§ **Task description**
Determine how many lines in the records below contain "Select", then state that number alone.

§ **Available data**
::::::::::
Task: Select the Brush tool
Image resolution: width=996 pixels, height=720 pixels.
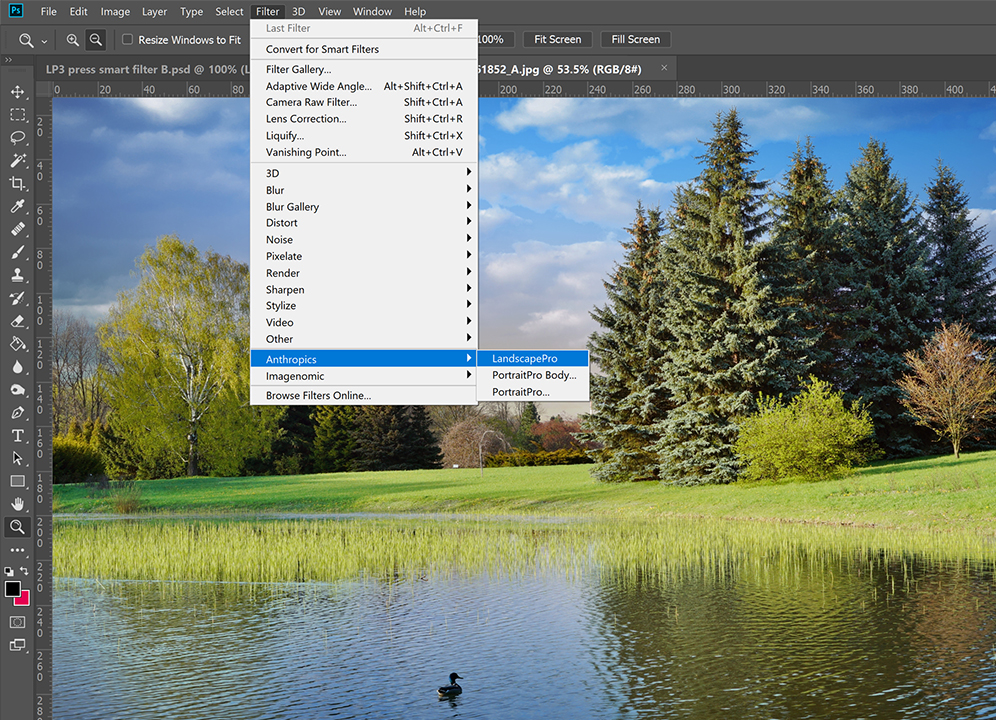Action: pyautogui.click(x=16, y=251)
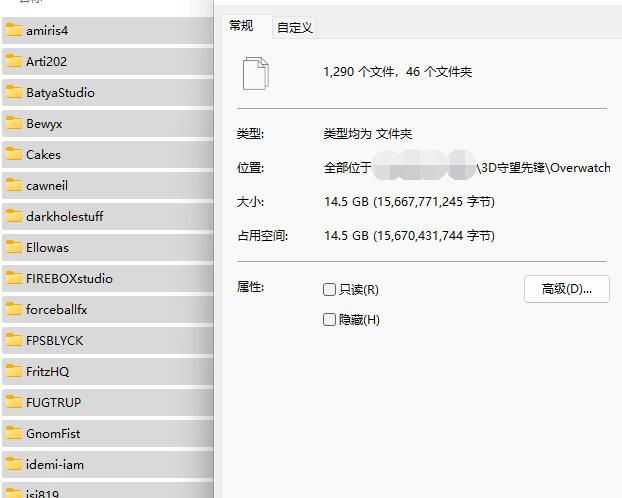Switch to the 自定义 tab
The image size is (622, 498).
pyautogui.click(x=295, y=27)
::::::::::
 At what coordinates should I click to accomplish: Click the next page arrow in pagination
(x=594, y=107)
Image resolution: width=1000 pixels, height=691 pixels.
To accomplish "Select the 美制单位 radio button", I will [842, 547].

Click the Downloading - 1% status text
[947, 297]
::::::::::
§ **Problem solution**
2